* GOAL OF THE EXERCISE
Restate word for word the lines of the entries below, starting with the line that holds "Show Max time" and ending with the line that holds "Where should I click to: Click", and no others.

* PROVIDED ENTRIES
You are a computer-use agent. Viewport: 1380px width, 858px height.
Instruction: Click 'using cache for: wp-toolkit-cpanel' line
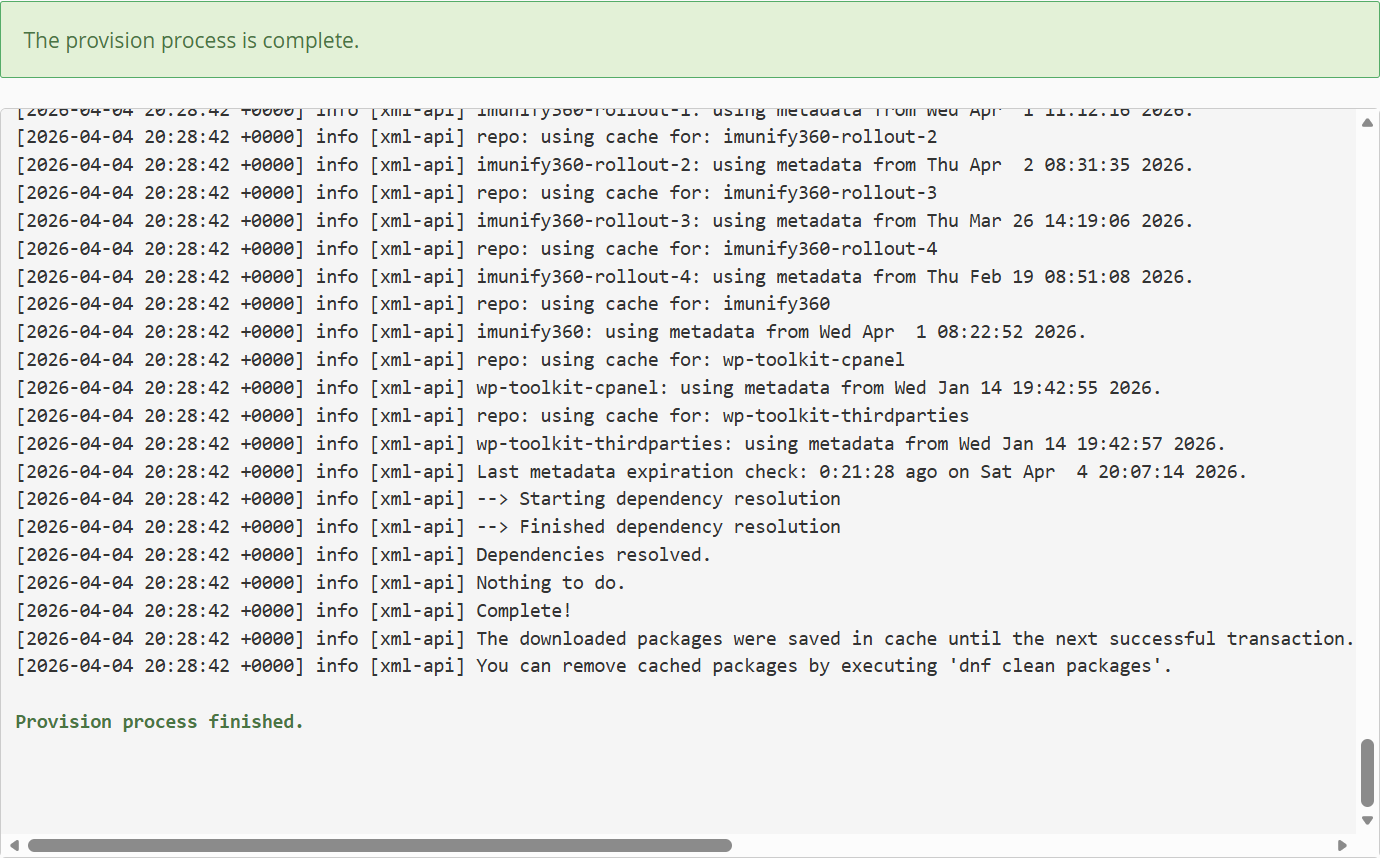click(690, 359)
* * *
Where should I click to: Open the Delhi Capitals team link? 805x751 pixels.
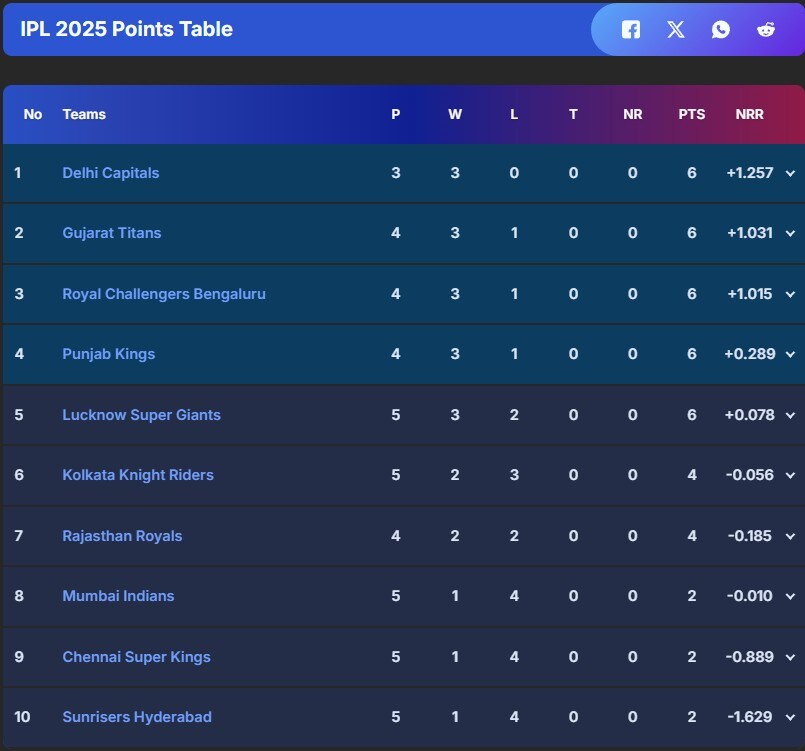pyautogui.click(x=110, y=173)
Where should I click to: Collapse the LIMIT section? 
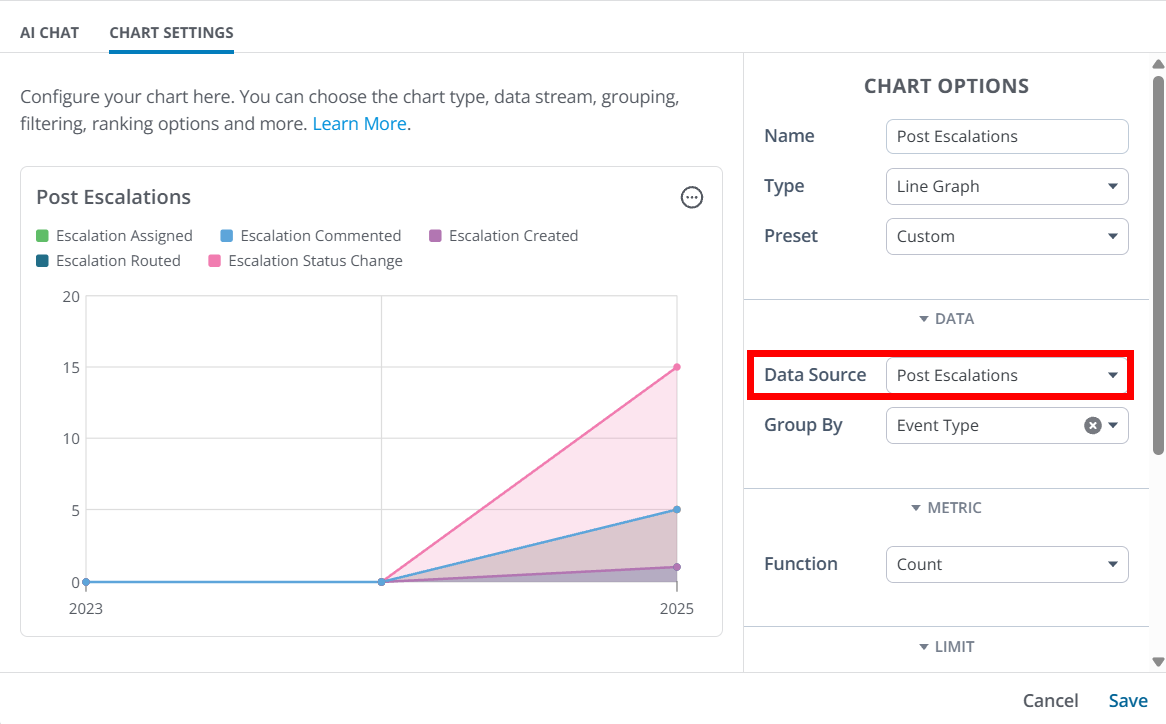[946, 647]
==
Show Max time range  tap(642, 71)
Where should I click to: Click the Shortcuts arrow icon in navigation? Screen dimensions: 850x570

* RESPONSE TO THIS EXERCISE
Show Max time range  tap(642, 71)
Where should I click to: Click the Shortcuts arrow icon in navigation? Screen dimensions: 850x570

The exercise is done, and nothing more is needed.